Please find all lines containing "Identify" in the listing below and copy them.

:: Source information ::
───

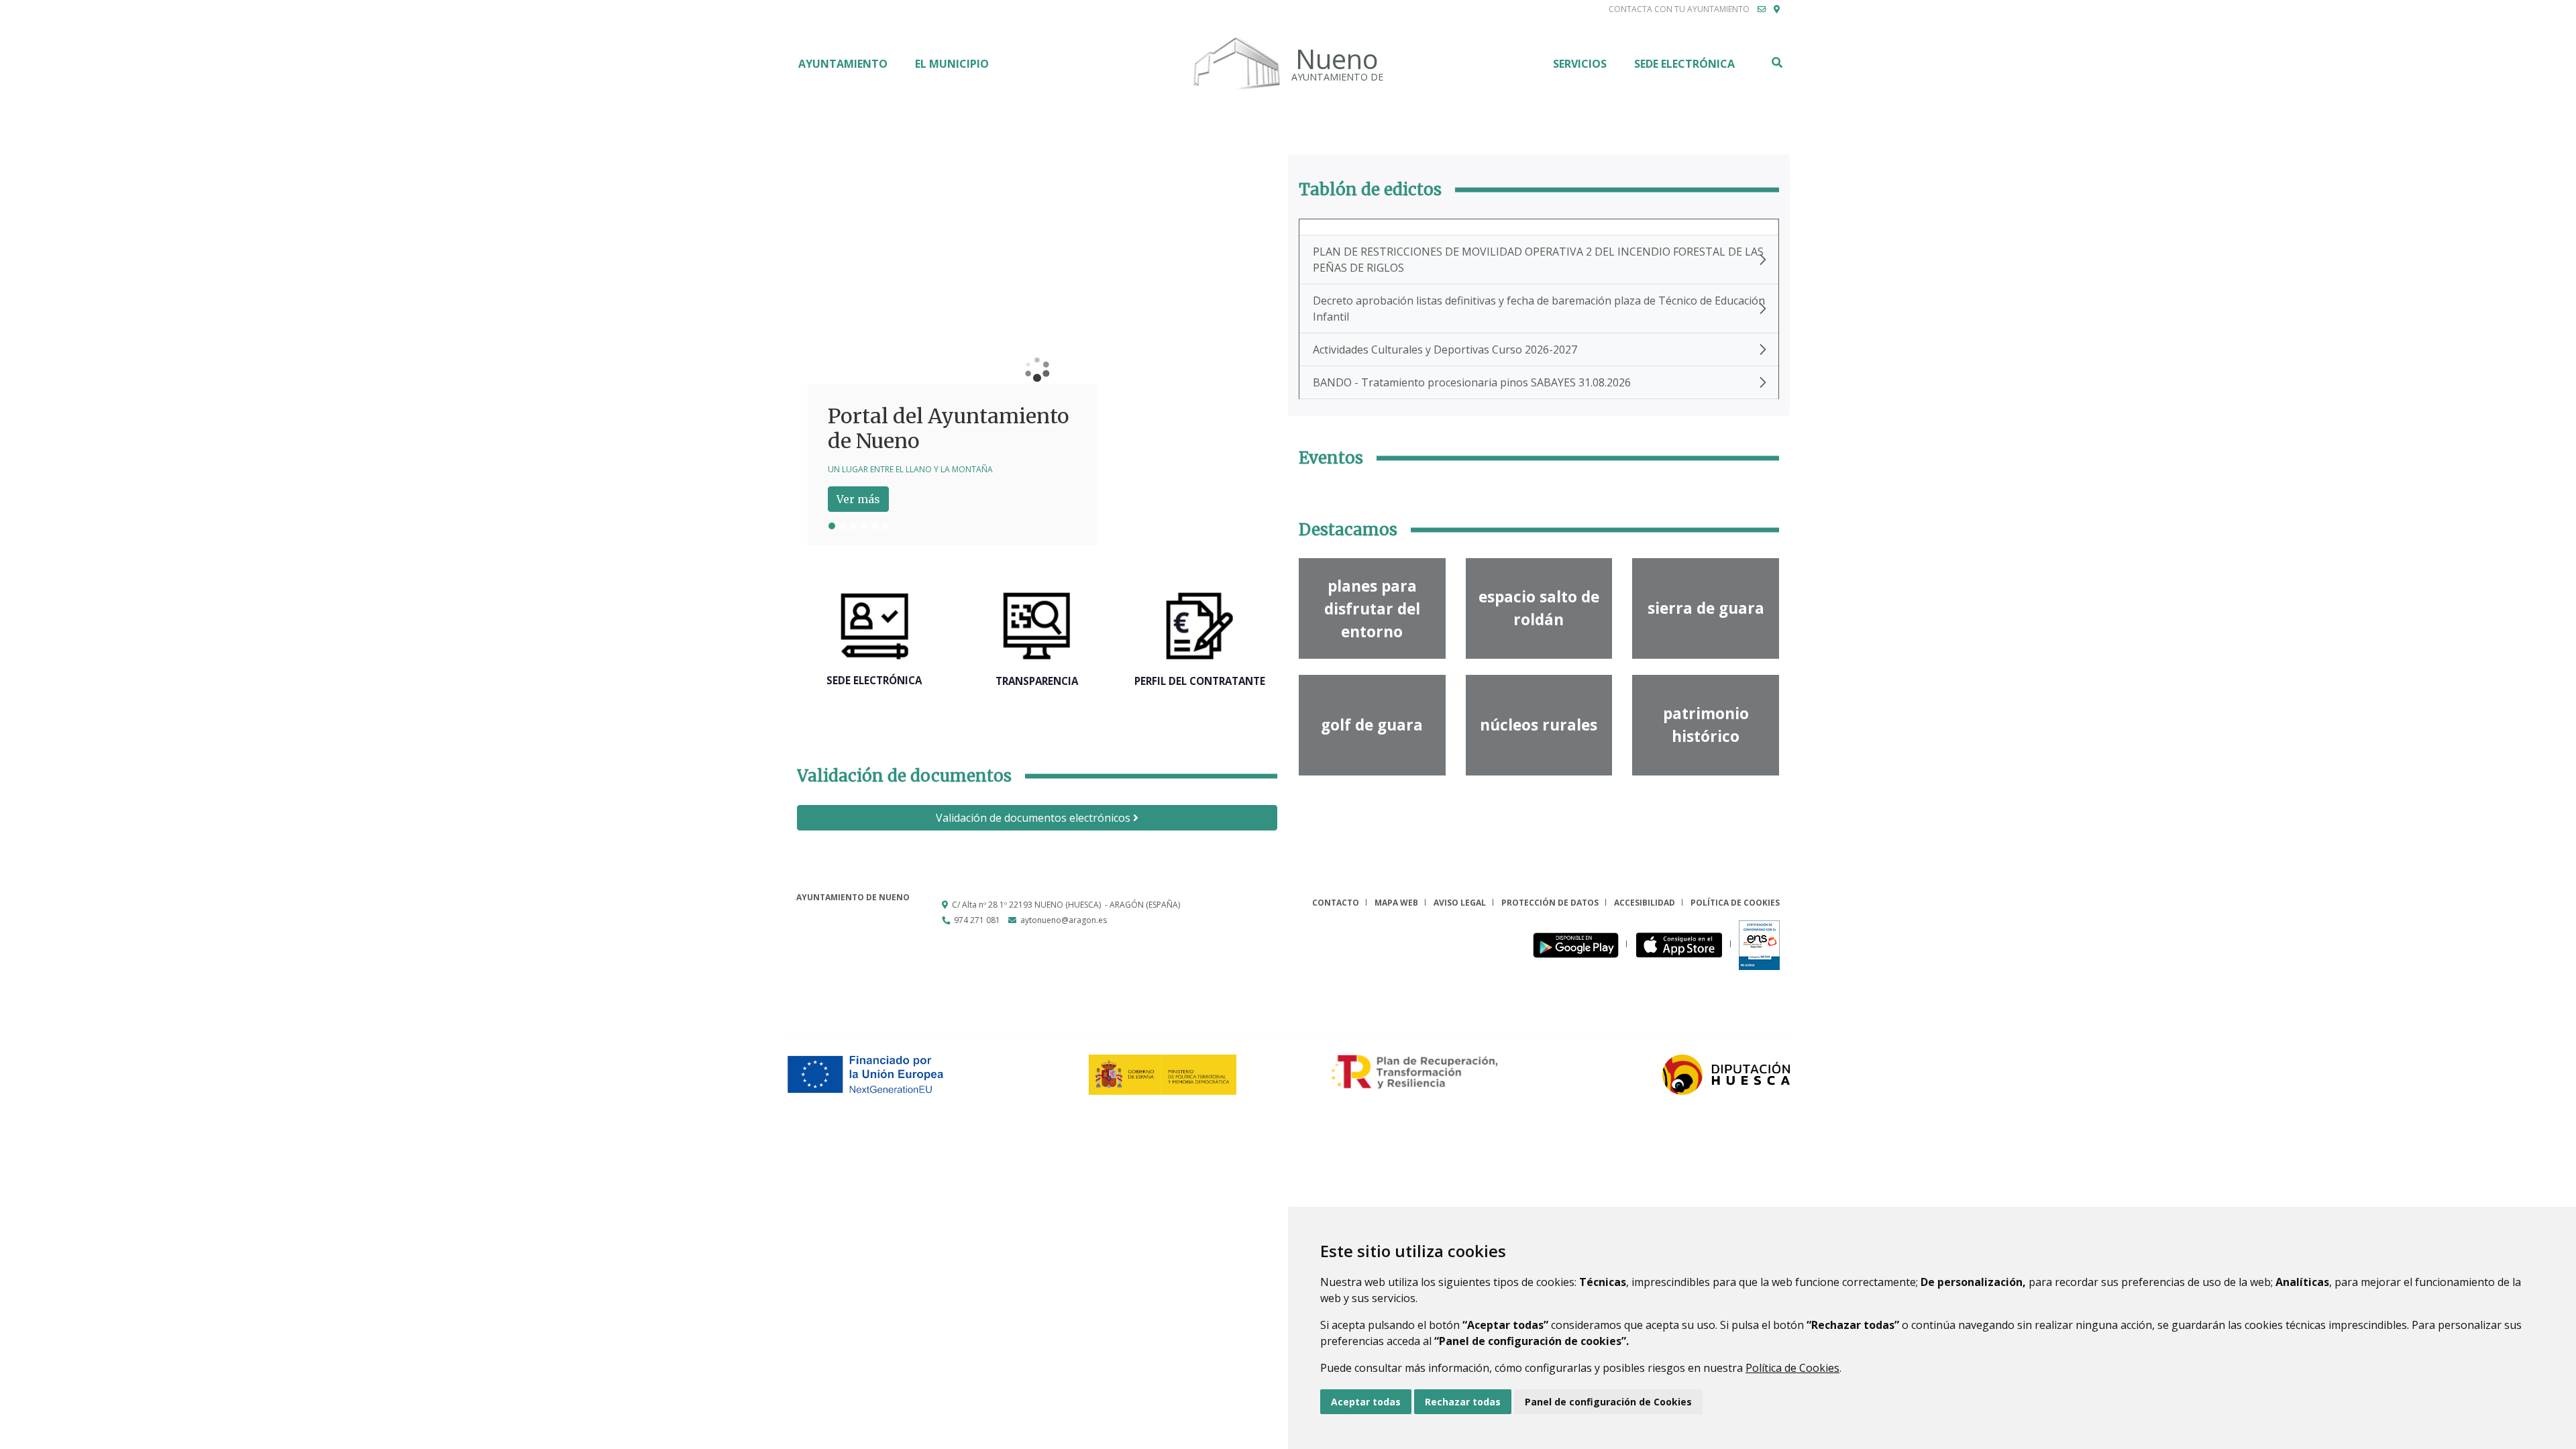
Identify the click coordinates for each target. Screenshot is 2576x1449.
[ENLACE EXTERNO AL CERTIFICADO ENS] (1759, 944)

───

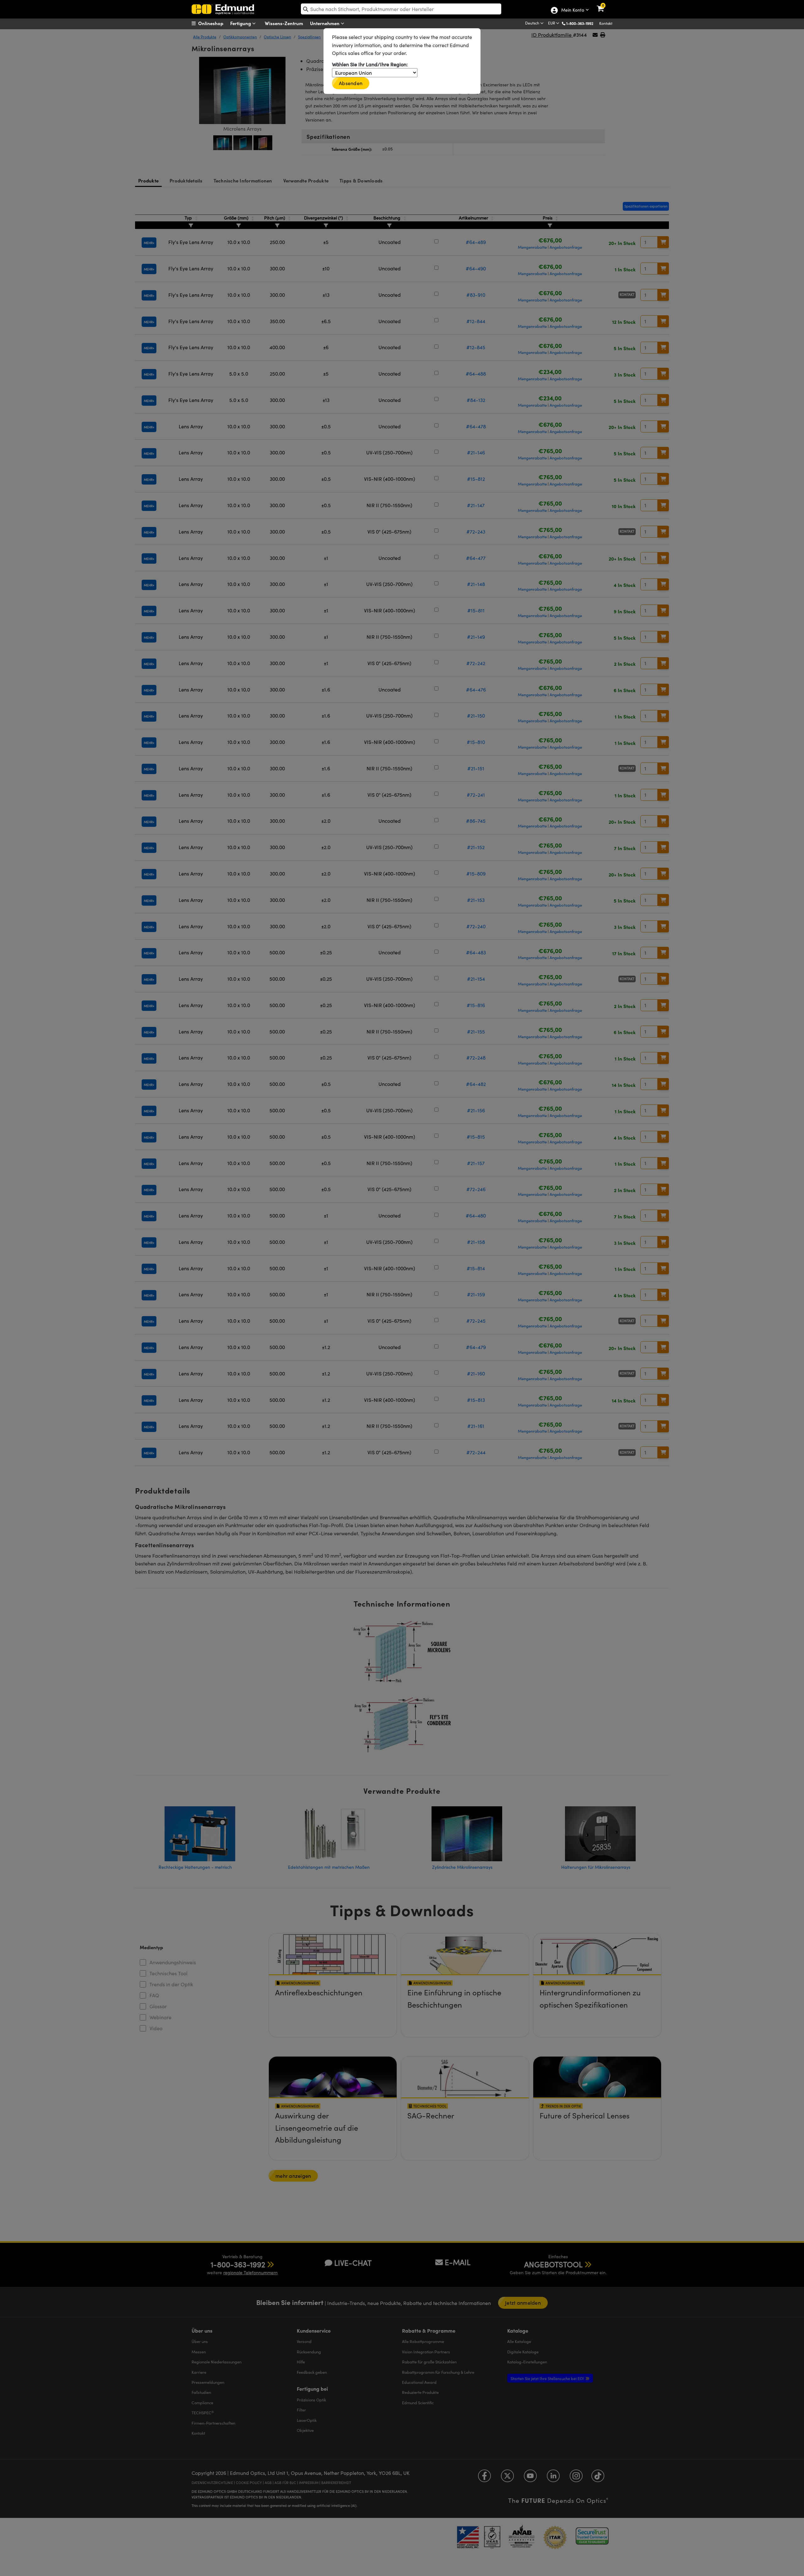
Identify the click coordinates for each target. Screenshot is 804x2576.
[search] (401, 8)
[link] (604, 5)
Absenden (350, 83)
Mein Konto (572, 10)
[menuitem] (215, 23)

───

:: Task solution ::
Identify the click coordinates for each target. Screenshot is 2576x1449.
Identify the click coordinates for each target. Screenshot is 804x2576.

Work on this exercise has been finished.